Sunday, 18 February 2018


Those of you who had the good fortune to receive one of my 2018 calendars (and, be warned, my agents are at large checking whether or not these are on display and in use) will know that one of my innumerable-and-ongoing "projects" is loosely named Sketchbooks. That is, scribbles from my multiple-and-ongoing sketchbooks, digitized on the flatbed scanner and turned into something rich and strange (strange, anyway) on my computer.

Both the original scribbling and the subsequent alchemization process are activities that reliably induce an intensely pleasurable state of concentration. It's a form of that solitary disengagement-by-engagement that is wisely regarded as essential to mental well-being. Some like the challenge of a crossword or sudoku puzzle, or to read in bed, or to slump for an hour or two in front of the TV, or even – unfathomably – to go for a run, but at the end of a long day, I like to cover some good-quality paper with pencil marks. The nice thing is that this is one no-mind activity that leaves a useful legacy, one that can be worked on further or transformed multiple times into something that might even end up enlivening a space in someone else's house.

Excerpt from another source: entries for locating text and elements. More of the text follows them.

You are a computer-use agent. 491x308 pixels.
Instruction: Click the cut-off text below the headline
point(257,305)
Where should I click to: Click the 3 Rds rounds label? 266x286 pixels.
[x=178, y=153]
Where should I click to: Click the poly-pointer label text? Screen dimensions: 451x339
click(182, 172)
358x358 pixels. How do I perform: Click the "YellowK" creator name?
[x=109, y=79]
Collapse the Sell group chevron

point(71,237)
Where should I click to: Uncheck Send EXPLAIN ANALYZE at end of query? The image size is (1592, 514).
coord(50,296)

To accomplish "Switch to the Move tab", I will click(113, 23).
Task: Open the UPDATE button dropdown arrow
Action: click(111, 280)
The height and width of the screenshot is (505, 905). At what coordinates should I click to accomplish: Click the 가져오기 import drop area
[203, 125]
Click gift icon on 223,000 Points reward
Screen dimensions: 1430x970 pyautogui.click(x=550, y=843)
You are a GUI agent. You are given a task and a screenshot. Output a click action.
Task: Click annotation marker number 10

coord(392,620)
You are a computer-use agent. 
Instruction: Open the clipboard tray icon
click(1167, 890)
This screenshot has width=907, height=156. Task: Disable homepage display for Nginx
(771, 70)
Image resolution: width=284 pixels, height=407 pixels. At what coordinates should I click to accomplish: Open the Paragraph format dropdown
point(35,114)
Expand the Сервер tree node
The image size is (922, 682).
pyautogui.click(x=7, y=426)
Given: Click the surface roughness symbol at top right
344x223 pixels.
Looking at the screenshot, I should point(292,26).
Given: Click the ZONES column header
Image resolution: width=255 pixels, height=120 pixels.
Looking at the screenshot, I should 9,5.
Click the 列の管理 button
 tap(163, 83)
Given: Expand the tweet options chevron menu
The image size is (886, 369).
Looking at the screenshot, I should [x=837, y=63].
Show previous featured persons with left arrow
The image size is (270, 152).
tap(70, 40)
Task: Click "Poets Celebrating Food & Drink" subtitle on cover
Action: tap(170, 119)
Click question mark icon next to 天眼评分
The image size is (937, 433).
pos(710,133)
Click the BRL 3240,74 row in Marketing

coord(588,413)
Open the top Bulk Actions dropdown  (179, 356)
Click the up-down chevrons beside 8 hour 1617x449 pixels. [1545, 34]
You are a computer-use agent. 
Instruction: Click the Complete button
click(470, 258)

Incidentally, why do Americans use the word "sketchy" to denote an unsafe, run-down part of town, or the kind of people who might inhabit it? Is this a long-established usage, or a recent coinage? I was completely baffled when the son of some visiting American friends referred to Brixton in London as having been pretty sketchy the last time they had visited. Huh? It had always seemed pretty convincingly real to me.